Los datos que presentó hoy el secretario de Seguridad y Protección Ciudadana, Omar García Harfuch, en la conferencia de prensa La Mañanera que encabeza la presidenta Claudia Sheinbaum, dan cuenta de 40 mil 735 detenciones por delitos de alto impacto desde el inicio de la administración de la presidenta Claudia Sheinbaum Pardo a octubre de 2025, y de la disminución del 40 por ciento en los homicidios dolosos.

Llevados al análisis tales resultados derivan en que, en efecto, acabó la política pública que implementó el ex expresidente Andrés Manuel López Obrador consistente en “abrazos, no balazos” y que los resultados del gobierno de Sheinbaum no dan para el optimismo debido a que la violenta realidad cotidiana en el País dista mucho de los indicadores oficiales.

Al menos en Sinaloa no surte efecto de certidumbre la relatoría de García Harfuch ya que el choque al interior del cártel local del narcotráfico prosigue con intervalos de gran intensidad y los más de 2 mil 600 homicidios dolosos, 3 mil personas privadas de la libertad y 9 mil 500 vehículos robados, así como las afectaciones a la economía, patrimonio familiar y al libre tránsito van a contracorriente de los logros que reporta la SSyPC federal.

Con la detención 2 mil 019 presuntos generadores de violencia detenidos y 164 abatidos está claro que la estrategia de seguridad pública que desarrollan el Ejército, la Marina, la Guardia Nacional y los policías federales y estatales contribuye a la contención de la violencia pero los grupos de sicarios siguen desplazándose en el lugar y hora que sean para perpetrar asesinatos, ataques a negocios y casas, y desapariciones forzadas que esparcen terror.

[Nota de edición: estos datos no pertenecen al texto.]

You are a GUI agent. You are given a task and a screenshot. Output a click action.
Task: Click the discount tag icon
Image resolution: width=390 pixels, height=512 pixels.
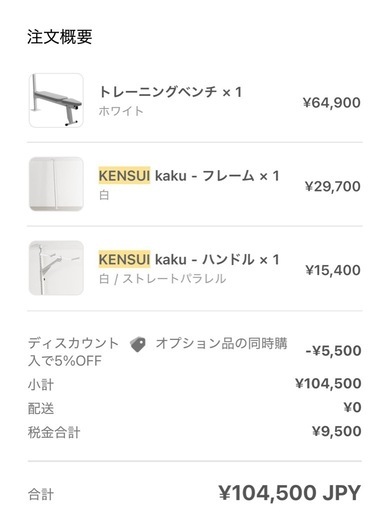(138, 344)
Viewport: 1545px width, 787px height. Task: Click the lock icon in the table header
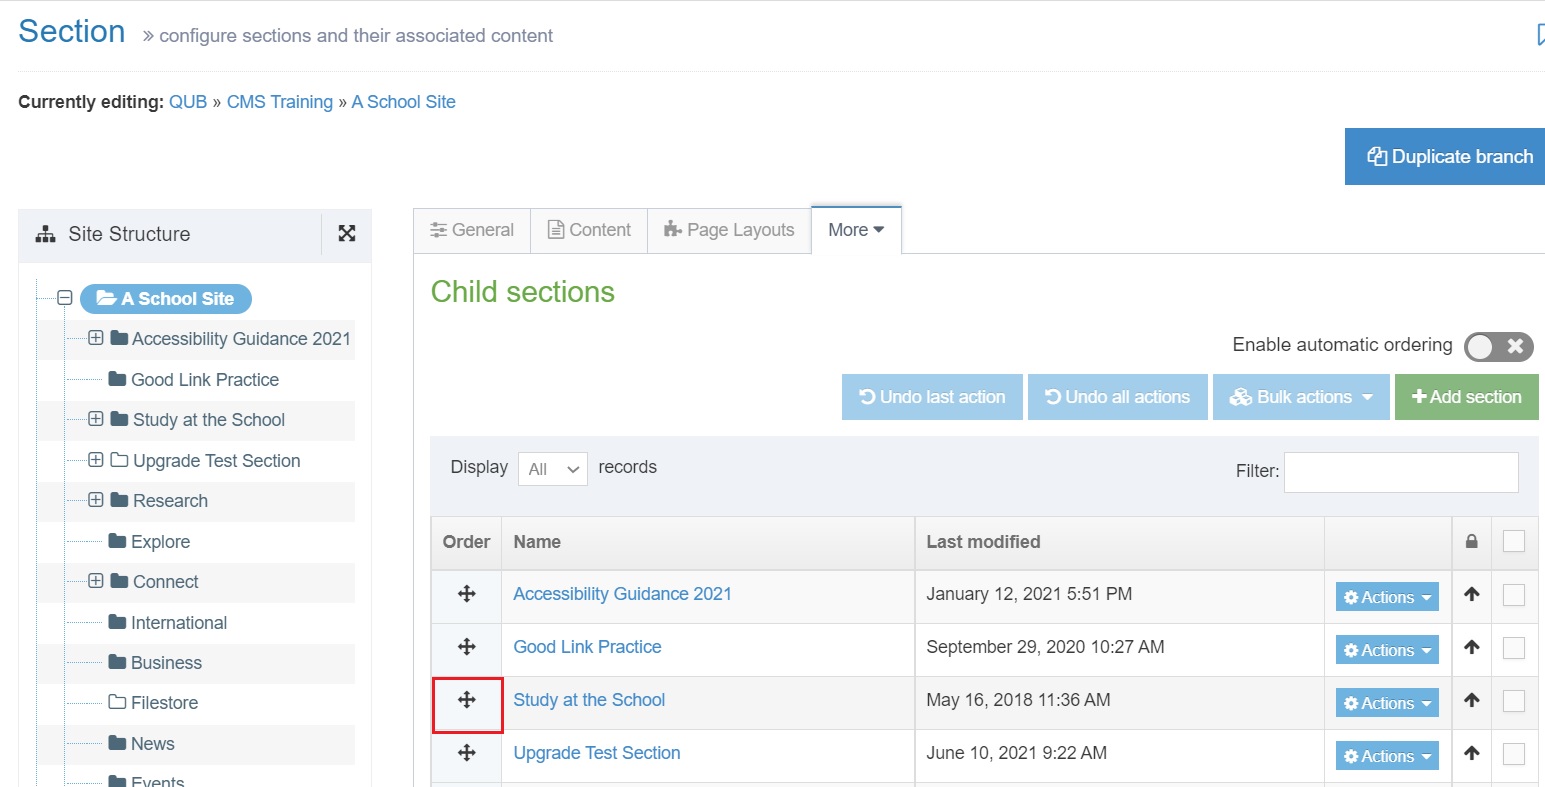[x=1471, y=541]
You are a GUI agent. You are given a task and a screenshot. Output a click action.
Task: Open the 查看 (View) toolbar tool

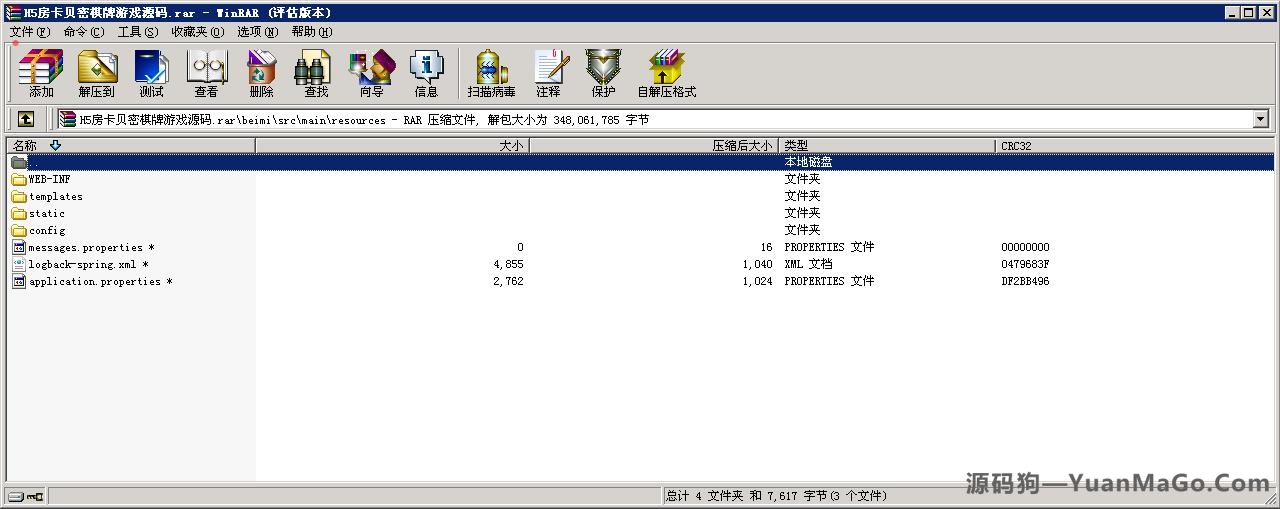(x=206, y=73)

La población pacífica necesita en lugar de estadísticas que a nadie alientan, la recuperación de la paz positiva tan esperada por la sociedad y prometida por el gobierno durante 16 meses de narcoguerra en Sinaloa. Reconociendo lo que se ha hecho bien, también urge revisar lo que ha fallado y necesita ser corregido para no continuar con cifras alegres en medio de muertes, miedo e inestabilidad económica, política y social.